Optimizing Chitosan/Collagen Type I/Nanohydroxyapatite Cross-linked Porous Scaffolds for Bone Tissue Engineering.

Abstract

Bio-composite scaffolds mimicking the natural microenvironment of bone tissue offer striking advantages in material-guided bone regeneration. The combination of biodegradable natural polymers and bioactive ceramics that leverage potent bio-mimicking cues has been an active strategy to achieve success in bone tissue engineering. Herein, a competitive approach was followed to point out an optimized bio-composite scaffold in terms of scaffold properties and stimulation of osteoblast differentiation. The scaffolds, composed of chitosan/collagen type I/nanohydroxyapatite (Chi/Coll/nHA) as the most attractive components in bone tissue engineering, were analyzed.

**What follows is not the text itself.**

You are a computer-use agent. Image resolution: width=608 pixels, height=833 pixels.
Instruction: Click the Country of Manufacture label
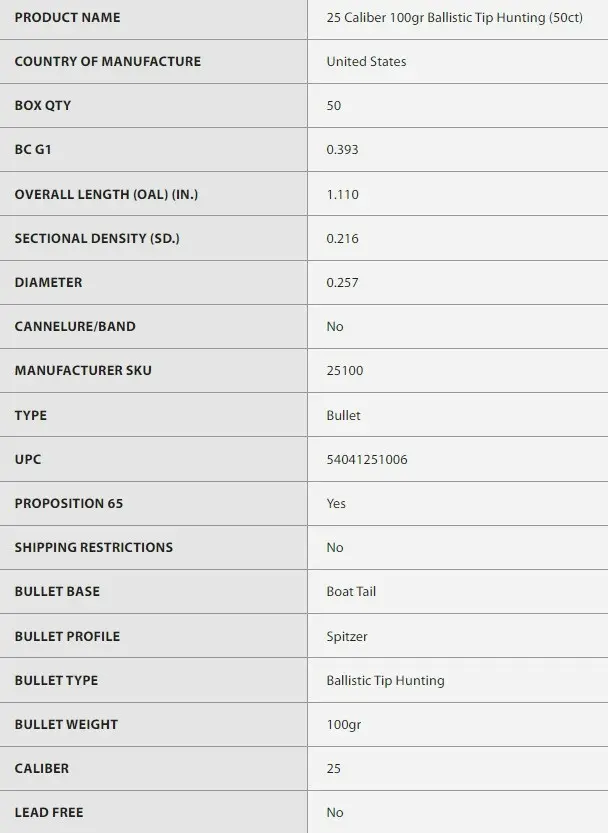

The scaffolds were prepared by freeze-drying method and cross-linked using different types of cross-linkers. Based on the physicochemical and mechanical characterization, the scaffolds were eliminated comparatively. All types of scaffolds displayed highly porous structures. The cross-linker type and collagen content had prominent effects on mechanical strength. Glyoxal cross-linked structures displayed optimum mechanical and structural properties. The MC3T3-E1 proliferation, osteogenic-related gene expression, and matrix mineralization were better pronounced in collagen presence and triggered as collagen type I amount was increased. The results highlighted that glyoxal cross-linked scaffolds containing equal amounts of Chi and Coll by mass and 1% (w/v) nHA are the best candidates for osteoblast differentiation and matrix mineralization.